Supplied material Block Start

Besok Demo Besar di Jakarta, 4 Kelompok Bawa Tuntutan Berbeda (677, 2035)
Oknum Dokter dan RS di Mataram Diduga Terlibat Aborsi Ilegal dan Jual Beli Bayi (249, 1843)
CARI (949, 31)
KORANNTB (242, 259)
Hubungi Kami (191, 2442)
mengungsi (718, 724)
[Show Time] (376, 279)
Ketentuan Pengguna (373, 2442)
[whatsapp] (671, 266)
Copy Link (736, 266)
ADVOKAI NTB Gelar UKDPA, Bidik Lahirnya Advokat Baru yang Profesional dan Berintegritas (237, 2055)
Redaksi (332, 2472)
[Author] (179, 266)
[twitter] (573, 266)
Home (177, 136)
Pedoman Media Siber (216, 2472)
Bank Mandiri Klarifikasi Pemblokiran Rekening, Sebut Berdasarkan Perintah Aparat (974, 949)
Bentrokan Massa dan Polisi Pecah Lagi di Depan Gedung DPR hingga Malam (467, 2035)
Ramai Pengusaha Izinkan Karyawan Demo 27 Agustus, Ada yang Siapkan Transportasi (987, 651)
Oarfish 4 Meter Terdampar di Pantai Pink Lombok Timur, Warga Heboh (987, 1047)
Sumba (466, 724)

Supplied material Block End

Retype every entry, keeping each character as it was.

Besok Demo Besar di Jakarta, 4 Kelompok Bawa Tuntutan Berbeda (677, 2035)
Oknum Dokter dan RS di Mataram Diduga Terlibat Aborsi Ilegal dan Jual Beli Bayi (249, 1843)
CARI (949, 31)
KORANNTB (242, 259)
Hubungi Kami (191, 2442)
mengungsi (718, 724)
[Show Time] (376, 279)
Ketentuan Pengguna (373, 2442)
[whatsapp] (671, 266)
Copy Link (736, 266)
ADVOKAI NTB Gelar UKDPA, Bidik Lahirnya Advokat Baru yang Profesional dan Berintegritas (237, 2055)
Redaksi (332, 2472)
[Author] (179, 266)
[twitter] (573, 266)
Home (177, 136)
Pedoman Media Siber (216, 2472)
Bank Mandiri Klarifikasi Pemblokiran Rekening, Sebut Berdasarkan Perintah Aparat (974, 949)
Bentrokan Massa dan Polisi Pecah Lagi di Depan Gedung DPR hingga Malam (467, 2035)
Ramai Pengusaha Izinkan Karyawan Demo 27 Agustus, Ada yang Siapkan Transportasi (987, 651)
Oarfish 4 Meter Terdampar di Pantai Pink Lombok Timur, Warga Heboh (987, 1047)
Sumba (466, 724)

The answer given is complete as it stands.